On July 23, 2014, the Texas Rangers traded Soria to the Detroit Tigers in exchange for pitchers Jake Thompson and Corey Knebel. Soria recorded his 200th career save on July 22, 2015.

===Pittsburgh Pirates===
On July 30, 2015, the Tigers traded Soria to the Pittsburgh Pirates in exchange for JaCoby Jones.
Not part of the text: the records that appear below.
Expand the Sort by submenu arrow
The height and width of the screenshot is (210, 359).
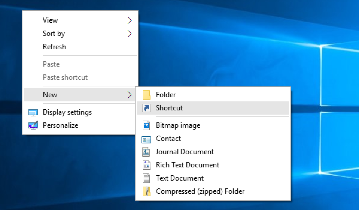129,34
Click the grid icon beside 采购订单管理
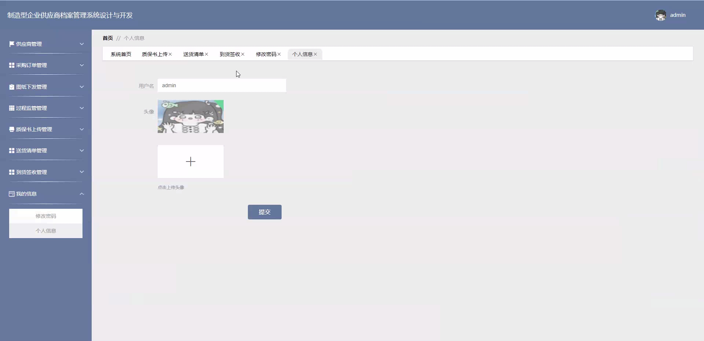 12,65
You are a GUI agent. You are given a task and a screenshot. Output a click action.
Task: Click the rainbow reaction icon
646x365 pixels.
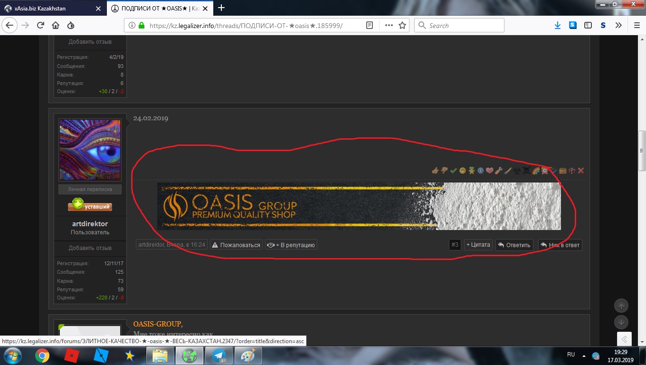[x=536, y=171]
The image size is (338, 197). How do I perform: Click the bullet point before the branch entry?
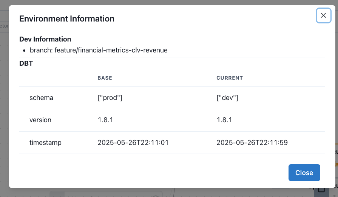25,50
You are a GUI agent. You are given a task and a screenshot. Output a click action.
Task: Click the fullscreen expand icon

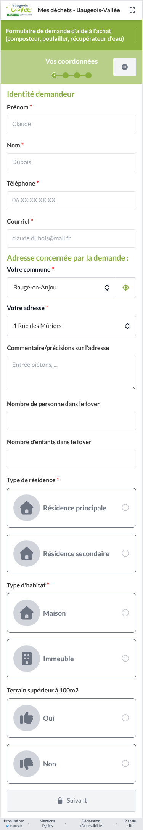click(x=132, y=10)
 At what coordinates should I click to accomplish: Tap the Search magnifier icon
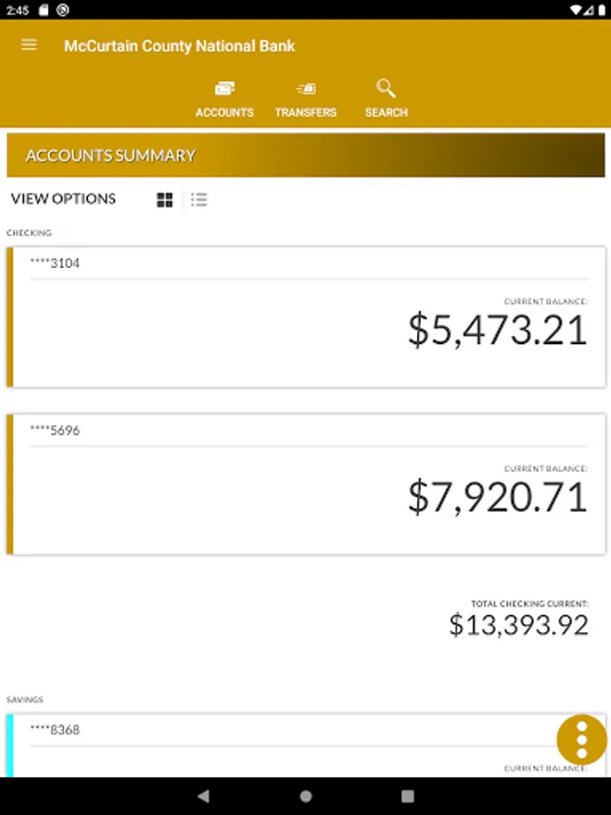click(386, 89)
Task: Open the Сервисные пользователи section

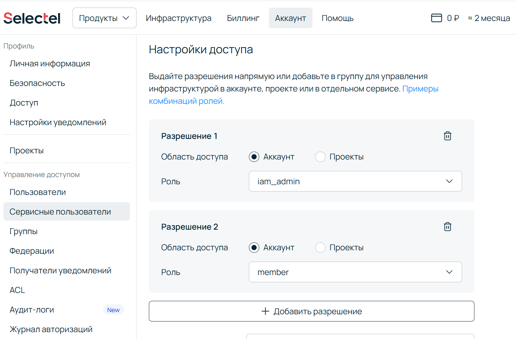Action: tap(60, 211)
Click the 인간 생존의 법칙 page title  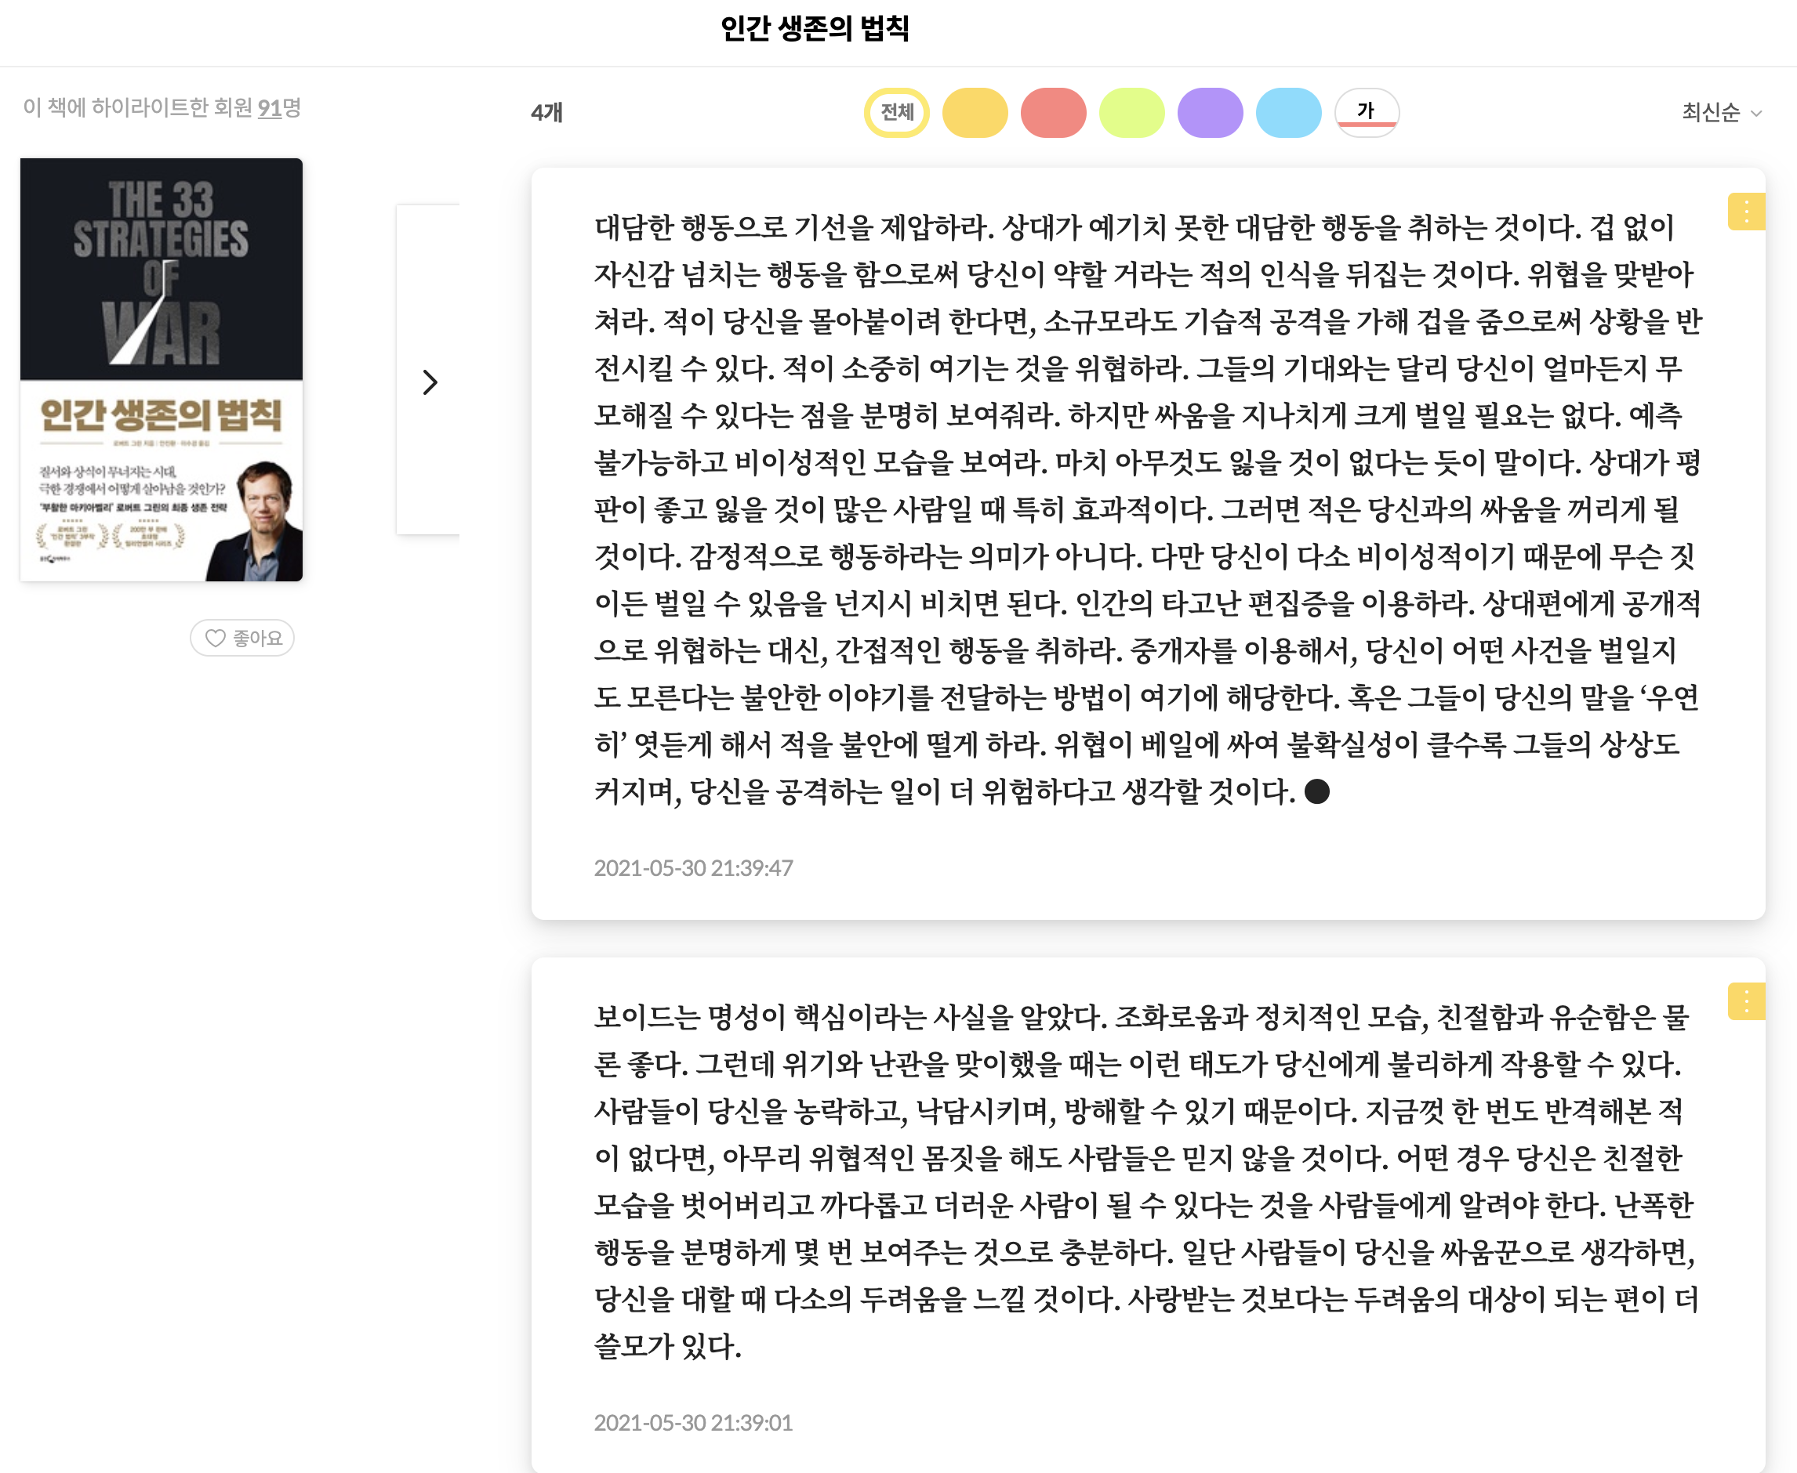[x=814, y=29]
===Second stint with the Royals===
On December 10, 2015, Soria signed a three-year, $25 million contract to return to the Royals.

===Chicago White Sox===
On January 4, 2018, Soria was traded to the Chicago White Sox in a three team trade that also sent Jake Peter and Scott Alexander to the Los Angeles Dodgers, Luis Avilán to the White Sox and Trevor Oaks and Erick Mejia to the Royals.

===Milwaukee Brewers===
On July 26, 2018, Soria was traded to the Milwaukee Brewers in exchange for Kodi Medeiros and Wilber Pérez. Soria declined his half of a mutual option for the 2019 season and became a free agent, on October 30, 2018.

===Oakland Athletics===
On December 21, 2018, Soria signed a two-year contract with the Oakland Athletics. On June 25, 2019, Soria pitched in his 674th major league game, passing Dennys Reyes for the most by a Mexican-born pitcher. In 2019 for the Athletics, Soria pitched to a 4.30 ERA over 69 innings pitched in 71 appearances, to go along with 79 strikeouts. In 2020 for Oakland, Soria made 22 appearances, pitching 22 1/3 innings with a 2.82 ERA and 24 strikeouts.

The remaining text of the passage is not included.